Sehubungan dengan organisasi DJP, kehumasan menjadi jembatan antara fungsi yang diemban organisasi dengan wajib pajak. Organisasi yang bertugas menghimpun penerimaan negara harus mendapatkan frekuensi kesadaran yang sama oleh wajib pajak dalam hal urgensi pajak bagi negara. Pajak adalah tulang punggung penerimaan, tanpanya maka negara akan sulit berjalan. Oleh karenanya, wajib pajak harus memahami hal tersebut.

Patut disadari, sistem perpajakan kita menganut self assessment system. Sistem ini memerlukan keaktifan dari wajib pajak untuk mendaftarkan Nomor Pokok Wajib Pajak (NPWP), menghitung, memperhitungkan, menyetorkan dan melaporkan kewajiban perpajakannya. Kunci utama dari sistem ini adalah kepatuhan sukarela. Ada beberapa hal yang menjadi alasan, namun salah satu alasan yang cukup nyata menurut penulis adalah terbatasnya jumlah fiskus yang mengawasi wajib pajak.

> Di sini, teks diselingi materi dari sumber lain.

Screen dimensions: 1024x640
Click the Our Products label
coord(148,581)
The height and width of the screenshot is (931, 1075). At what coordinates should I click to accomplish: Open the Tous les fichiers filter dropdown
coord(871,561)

Sri Mulyani pernah memaparkan pada tahun 2017, jumlah pegawai DJP adalah sekitar 40 ribu pegawai, sedangkan jumlah wajib pajak telah mencapai 32 juta orang pada waktu itu. Dengan perbandingan seperti itu, cara yang penulis anggap sama utamanya dengan pengawasan yang berkualitas adalah melalui mendorong budaya patuh secara sukarela.

Kepatuhan sukarela timbul melalui persepsi yang tepat mengenai tugas DJP. Persepsi timbul melalui informasi positif yang diberikan. Melalui berbagai informasi positif tersebut, maka akan timbul tindakan kepatuhan. Informasi negatif menimbulkan rasa penolakan, sedangkan informasi positif menimbulkan keinginan untuk patuh. Good news is a good news bagi kehumasan.

DJP sebagai suatu organisasi pasti tidak sempurna. Masih banyak kekurangan yang harus diperbaiki, namun bukan berarti tidak ada perbaikan harus diakui. Humas bekerja untuk memberitakan perbaikan dan nilai positif yang dilakukan DJP. Menjadi jembatan rasa antara negara dan masyarakat sesungguhnya yang dilakukan, bukan semata-mata antara DJP sebagai organisasi dan wajib pajak.

Rasa Keterikatan, Kunci Kepatuhan Sukarela

Patut diakui, banyak masyarakat yang masih merasa asing akan manfaat pajak bagi mereka. Walaupun dalam kehidupan sehari-hari mereka sudah mendapatkannya, namun ‘rasa’ itu mungkin belum sepenuhnya terbit. Hal ini terjadi karena berbagai alasan, namun yang lebih penting tindakan apa yang telah dilakukan untuk menerbitkan budaya keterikatan emosi antara manfaat pajak dan masyarakat.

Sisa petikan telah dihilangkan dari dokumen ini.